__Exercise directions__
Where in the material does the word "circle" appear? Copy each line that has it.

[[ Information supplied open ]]

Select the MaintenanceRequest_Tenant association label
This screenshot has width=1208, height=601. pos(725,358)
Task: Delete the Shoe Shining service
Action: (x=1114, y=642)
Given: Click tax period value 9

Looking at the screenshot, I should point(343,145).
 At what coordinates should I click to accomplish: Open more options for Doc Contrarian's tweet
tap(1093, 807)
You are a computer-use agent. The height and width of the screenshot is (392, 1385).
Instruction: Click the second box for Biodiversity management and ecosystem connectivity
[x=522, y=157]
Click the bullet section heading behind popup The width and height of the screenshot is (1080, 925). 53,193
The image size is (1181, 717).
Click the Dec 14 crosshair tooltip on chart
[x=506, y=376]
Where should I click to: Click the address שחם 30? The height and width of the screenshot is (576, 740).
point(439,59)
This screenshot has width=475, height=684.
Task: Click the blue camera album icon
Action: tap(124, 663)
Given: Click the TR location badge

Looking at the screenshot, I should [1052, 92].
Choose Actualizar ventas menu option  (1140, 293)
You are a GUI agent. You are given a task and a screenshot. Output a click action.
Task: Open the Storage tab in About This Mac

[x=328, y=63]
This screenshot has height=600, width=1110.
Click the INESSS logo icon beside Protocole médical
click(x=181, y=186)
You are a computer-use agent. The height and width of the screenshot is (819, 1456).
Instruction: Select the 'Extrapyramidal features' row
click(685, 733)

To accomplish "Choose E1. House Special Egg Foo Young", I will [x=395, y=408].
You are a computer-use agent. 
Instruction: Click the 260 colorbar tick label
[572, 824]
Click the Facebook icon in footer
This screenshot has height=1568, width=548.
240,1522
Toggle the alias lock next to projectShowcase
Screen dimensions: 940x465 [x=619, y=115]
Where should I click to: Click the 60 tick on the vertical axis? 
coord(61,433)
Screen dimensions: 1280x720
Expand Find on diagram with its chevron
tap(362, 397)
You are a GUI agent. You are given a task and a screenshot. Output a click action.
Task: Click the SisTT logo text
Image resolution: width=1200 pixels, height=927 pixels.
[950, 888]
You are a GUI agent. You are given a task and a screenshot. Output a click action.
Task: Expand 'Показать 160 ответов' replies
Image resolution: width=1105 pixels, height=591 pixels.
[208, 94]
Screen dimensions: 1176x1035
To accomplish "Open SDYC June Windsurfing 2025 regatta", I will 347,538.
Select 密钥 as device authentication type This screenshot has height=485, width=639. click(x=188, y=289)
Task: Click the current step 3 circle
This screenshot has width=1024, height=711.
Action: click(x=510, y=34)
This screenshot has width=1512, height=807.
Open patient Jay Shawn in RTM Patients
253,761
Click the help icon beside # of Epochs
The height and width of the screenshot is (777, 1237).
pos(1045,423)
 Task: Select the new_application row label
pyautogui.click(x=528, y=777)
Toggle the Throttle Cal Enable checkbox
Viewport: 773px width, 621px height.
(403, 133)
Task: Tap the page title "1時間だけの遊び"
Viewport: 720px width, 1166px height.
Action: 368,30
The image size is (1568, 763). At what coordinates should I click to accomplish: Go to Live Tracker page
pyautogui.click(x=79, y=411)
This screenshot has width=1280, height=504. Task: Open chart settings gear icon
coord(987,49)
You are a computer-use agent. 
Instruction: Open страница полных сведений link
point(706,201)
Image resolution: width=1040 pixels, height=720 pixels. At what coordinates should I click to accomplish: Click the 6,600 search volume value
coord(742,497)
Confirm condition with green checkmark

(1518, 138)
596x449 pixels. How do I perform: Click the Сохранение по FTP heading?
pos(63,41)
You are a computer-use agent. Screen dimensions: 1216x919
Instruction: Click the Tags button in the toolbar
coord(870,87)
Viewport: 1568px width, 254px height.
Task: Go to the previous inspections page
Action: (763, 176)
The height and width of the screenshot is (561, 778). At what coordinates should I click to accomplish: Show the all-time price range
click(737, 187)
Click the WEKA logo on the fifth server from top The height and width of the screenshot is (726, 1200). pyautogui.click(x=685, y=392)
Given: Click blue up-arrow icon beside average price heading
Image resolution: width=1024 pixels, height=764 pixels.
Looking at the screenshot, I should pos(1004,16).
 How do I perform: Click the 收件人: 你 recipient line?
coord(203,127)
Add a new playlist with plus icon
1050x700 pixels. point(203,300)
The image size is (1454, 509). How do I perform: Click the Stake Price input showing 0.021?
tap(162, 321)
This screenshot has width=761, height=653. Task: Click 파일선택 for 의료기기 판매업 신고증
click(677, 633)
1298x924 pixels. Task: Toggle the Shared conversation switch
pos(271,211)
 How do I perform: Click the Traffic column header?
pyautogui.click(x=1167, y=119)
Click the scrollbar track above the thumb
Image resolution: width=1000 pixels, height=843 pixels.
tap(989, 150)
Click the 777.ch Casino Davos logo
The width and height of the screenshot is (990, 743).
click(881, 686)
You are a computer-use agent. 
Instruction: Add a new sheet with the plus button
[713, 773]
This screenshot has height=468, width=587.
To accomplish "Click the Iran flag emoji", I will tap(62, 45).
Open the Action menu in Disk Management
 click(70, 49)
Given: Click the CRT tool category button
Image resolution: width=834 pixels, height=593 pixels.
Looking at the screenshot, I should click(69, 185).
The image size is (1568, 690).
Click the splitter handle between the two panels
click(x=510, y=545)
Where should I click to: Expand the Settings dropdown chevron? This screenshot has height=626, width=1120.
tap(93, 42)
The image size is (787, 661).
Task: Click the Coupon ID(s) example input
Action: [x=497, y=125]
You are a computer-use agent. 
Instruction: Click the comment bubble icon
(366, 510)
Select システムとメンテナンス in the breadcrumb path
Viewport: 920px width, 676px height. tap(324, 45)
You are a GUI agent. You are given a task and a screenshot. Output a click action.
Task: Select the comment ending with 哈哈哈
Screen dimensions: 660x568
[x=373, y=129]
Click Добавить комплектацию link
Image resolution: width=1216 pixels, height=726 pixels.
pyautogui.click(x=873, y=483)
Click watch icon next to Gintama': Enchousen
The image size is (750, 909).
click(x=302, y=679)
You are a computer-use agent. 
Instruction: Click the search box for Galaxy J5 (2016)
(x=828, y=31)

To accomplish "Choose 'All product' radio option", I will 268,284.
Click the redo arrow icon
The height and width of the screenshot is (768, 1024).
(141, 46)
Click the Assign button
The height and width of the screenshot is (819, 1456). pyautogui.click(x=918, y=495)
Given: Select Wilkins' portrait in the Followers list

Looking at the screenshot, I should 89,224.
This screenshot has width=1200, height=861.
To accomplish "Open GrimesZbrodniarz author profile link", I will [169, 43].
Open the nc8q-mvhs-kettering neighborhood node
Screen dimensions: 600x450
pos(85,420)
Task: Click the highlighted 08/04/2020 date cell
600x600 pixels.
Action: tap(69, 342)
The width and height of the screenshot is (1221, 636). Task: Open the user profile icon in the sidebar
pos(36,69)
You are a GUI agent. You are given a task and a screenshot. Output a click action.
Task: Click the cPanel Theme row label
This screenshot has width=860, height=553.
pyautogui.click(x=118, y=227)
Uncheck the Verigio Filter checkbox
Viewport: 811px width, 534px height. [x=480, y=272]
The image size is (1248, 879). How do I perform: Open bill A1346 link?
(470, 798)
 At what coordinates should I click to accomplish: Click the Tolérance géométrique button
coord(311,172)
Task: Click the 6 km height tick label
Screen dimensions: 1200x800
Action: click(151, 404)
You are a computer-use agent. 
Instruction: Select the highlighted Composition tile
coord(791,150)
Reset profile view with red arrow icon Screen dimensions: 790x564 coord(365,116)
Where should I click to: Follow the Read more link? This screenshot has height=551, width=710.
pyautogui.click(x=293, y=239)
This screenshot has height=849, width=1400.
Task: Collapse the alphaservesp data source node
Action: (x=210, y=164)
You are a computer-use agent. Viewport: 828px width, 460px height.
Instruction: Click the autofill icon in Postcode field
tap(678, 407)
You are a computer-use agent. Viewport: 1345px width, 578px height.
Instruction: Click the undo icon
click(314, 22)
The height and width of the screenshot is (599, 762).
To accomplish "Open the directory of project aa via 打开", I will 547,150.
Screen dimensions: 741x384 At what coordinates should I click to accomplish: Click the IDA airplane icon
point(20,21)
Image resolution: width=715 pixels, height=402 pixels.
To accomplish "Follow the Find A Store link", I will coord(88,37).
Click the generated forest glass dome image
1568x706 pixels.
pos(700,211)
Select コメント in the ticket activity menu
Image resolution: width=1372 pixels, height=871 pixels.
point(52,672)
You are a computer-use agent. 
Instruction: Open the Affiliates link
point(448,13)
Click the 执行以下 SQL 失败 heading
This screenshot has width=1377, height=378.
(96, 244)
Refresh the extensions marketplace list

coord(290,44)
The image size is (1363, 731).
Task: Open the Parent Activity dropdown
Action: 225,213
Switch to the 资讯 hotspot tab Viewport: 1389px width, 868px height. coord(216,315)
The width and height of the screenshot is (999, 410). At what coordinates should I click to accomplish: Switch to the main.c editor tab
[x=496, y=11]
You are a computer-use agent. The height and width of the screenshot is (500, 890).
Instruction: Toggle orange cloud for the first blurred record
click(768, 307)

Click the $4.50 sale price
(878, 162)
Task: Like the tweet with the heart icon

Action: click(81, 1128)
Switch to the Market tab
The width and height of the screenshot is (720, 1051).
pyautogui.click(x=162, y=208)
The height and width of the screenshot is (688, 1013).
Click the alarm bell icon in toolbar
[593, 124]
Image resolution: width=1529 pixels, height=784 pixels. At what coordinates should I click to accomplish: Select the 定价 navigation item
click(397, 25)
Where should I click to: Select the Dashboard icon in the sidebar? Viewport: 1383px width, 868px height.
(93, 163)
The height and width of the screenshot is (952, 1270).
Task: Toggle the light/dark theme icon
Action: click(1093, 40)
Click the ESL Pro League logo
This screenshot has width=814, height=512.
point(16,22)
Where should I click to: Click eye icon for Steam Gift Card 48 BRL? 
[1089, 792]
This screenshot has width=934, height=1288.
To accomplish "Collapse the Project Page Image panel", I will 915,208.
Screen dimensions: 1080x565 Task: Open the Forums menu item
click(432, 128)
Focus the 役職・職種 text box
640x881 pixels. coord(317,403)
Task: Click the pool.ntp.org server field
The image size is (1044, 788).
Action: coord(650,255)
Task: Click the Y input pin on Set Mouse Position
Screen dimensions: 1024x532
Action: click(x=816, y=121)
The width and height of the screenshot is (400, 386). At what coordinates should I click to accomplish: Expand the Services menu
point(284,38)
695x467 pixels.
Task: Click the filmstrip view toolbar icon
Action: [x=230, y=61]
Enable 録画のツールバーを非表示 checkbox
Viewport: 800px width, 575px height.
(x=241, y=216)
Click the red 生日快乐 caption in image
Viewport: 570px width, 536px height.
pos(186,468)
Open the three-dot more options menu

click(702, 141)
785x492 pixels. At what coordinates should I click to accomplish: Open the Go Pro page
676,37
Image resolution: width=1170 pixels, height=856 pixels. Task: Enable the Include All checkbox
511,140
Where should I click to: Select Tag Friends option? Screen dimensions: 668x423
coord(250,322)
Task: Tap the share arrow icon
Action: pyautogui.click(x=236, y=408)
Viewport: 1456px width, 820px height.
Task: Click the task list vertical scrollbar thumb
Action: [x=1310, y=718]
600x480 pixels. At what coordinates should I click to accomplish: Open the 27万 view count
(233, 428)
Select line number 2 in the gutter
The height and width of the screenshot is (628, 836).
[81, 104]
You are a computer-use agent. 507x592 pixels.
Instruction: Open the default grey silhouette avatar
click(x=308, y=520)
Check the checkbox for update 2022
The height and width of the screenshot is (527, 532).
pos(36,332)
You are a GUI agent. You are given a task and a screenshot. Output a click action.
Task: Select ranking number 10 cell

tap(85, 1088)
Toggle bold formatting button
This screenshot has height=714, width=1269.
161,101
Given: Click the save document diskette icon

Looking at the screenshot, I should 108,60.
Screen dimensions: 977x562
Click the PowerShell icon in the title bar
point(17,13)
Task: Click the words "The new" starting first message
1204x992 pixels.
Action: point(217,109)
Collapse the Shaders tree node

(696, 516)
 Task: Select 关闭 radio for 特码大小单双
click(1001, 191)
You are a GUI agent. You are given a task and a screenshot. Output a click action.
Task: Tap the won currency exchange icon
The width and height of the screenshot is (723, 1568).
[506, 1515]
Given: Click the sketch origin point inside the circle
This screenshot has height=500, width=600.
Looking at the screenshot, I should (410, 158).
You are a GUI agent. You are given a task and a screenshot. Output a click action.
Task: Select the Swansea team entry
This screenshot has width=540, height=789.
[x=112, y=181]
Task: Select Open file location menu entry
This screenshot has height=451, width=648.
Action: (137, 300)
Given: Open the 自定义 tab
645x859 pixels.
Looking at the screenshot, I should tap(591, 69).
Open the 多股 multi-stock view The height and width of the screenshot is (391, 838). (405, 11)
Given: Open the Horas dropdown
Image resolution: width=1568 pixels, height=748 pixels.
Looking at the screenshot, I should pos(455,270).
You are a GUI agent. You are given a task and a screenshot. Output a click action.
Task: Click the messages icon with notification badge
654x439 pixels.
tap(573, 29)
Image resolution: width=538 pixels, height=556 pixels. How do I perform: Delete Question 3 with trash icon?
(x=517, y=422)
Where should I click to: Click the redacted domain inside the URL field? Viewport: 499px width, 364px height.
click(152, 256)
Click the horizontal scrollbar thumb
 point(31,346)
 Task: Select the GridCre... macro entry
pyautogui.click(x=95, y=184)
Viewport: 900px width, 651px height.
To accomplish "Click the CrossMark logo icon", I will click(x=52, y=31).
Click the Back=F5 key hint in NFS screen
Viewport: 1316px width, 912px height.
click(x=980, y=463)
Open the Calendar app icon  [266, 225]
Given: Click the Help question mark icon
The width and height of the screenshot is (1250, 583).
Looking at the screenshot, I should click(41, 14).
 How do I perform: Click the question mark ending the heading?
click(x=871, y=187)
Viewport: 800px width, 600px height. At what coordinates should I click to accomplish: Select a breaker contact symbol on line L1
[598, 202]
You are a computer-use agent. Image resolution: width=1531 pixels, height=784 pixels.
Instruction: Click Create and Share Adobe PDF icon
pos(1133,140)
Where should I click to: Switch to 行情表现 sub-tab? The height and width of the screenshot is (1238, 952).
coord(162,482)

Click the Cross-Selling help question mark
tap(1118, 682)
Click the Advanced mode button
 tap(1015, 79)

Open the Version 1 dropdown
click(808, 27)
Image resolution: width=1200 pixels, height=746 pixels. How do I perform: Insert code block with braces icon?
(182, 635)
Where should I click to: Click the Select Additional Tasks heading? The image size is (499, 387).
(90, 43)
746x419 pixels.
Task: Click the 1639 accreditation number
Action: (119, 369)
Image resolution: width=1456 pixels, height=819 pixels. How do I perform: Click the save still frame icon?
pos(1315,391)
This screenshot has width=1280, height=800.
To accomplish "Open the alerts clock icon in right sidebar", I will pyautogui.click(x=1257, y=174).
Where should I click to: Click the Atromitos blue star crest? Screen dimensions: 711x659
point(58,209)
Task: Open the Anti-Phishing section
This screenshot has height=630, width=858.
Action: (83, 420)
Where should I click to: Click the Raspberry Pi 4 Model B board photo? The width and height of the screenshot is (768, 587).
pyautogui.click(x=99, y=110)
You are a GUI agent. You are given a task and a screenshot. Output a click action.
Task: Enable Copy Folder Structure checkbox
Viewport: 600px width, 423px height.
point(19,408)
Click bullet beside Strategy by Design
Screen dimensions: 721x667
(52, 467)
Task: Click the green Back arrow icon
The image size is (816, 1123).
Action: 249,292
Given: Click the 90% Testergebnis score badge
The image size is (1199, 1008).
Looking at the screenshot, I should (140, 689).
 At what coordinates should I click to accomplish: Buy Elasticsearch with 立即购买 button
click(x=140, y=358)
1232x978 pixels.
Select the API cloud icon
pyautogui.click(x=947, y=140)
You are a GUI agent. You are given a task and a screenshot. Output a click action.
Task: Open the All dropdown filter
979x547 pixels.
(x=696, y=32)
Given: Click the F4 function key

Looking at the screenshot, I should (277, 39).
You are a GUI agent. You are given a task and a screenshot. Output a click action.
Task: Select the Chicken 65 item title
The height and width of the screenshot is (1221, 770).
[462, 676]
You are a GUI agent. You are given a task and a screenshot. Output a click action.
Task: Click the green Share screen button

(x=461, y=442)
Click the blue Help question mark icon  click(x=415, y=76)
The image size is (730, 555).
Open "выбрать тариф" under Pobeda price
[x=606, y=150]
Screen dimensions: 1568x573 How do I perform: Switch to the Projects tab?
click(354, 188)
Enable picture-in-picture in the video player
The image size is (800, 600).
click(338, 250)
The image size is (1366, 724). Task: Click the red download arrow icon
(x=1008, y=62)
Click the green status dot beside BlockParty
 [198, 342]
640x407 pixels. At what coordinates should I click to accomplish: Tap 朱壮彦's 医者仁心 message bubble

[[ Information supplied closed ]]

__Written solution__
Task: Click the current step 3 circle
Given: Click the sketch origin point inside the circle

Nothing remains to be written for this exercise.